En avançant encore un peu plus dans le temps, vient celui de la désillusion pour les anciens winners : Walter qui somatise la vacuité de son existence et se voit atteint d’un Complexe du castor très développé. Cheyenne, ex-star de la pop, qui est resté figé dans l’époque où This must be the place faisait exploser tous les hit-parades. Au-delà des grosses déprimes, le désespoir mène droit au sacrifice le samouraï Hanshiro, suivant ainsi les traces que Motome a empruntées quelque temps avant lui sur le chemin de la dignité (Ichimei).

Et puis, il y a les vieux : ceux qui vibrent encore d’un très bel humanisme, comme le Marcel du merveilleux Havre de Kaurismäki ; ou encore l’aspirant pape Melville, terrassé par un incontrôlable déni de pouvoir et saisi en plein vertige par Nanni Moretti (Habemus papam). Deux grands oubliés de ce palmarès. Et aussi les tellement vieux qu’ils en sont morts, tels les patients de Maryam, préposée au rite de la fin de vie et du Code bleu.

Et puis… et puis, il y a la fin du monde : elle menace à chaque instant, elle arrive comme une tornade, sans jamais quitter la tête tourmentée de Curtis (Take shelter) ; elle avance, recule, puis culmine, sous les yeux de Justine et Claire, en un apocalyptique télescopage de la Terre et de Melancholia.

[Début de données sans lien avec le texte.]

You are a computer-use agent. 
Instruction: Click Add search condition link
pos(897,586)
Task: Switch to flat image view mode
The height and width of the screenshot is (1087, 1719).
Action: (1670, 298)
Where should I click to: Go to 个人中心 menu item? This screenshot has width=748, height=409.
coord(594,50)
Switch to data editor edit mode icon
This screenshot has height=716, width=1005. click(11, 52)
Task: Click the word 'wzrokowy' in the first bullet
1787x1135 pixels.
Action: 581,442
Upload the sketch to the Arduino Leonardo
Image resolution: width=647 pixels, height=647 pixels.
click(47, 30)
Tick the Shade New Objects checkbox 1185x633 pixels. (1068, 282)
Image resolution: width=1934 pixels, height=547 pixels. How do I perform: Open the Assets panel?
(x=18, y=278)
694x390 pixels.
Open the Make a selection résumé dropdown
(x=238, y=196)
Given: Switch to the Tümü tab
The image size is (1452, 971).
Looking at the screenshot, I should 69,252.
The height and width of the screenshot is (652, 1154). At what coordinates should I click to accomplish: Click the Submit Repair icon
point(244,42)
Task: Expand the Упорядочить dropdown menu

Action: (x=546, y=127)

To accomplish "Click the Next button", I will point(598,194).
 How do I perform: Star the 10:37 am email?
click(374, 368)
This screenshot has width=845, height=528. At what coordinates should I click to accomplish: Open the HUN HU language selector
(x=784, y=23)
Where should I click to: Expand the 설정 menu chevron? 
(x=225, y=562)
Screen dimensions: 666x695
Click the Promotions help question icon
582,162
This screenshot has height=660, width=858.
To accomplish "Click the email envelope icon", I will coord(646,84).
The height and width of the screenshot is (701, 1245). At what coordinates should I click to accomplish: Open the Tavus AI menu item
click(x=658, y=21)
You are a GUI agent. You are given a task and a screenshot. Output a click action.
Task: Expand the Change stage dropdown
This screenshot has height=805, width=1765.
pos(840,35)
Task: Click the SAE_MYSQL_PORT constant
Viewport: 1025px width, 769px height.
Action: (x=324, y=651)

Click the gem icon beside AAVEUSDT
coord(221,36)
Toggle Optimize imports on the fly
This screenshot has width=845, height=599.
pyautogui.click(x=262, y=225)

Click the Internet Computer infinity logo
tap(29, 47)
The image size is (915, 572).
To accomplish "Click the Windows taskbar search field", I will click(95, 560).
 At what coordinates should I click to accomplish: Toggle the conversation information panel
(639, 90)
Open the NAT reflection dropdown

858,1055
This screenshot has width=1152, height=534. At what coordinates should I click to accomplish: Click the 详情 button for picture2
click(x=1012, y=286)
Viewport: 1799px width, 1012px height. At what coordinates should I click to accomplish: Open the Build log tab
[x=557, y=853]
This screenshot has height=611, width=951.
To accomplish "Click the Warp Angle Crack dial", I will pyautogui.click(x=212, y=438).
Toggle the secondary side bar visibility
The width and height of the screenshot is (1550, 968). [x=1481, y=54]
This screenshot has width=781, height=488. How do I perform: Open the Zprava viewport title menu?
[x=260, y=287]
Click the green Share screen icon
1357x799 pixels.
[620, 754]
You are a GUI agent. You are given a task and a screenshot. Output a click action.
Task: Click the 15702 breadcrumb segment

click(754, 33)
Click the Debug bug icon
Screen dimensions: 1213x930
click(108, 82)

Si Dieu est mort, le diable est de tous les plans d’un Festival 2011 dont la couleur reste le rouge indélébile : bains de purée de tomates, baptêmes par le sang, habits qui font les cardinaux, lanterne et velours des salons de plaisir, lèvres écarlates, escarpins sautillant sur le pavé, petite étoile grandissante encore et encore dans l’univers.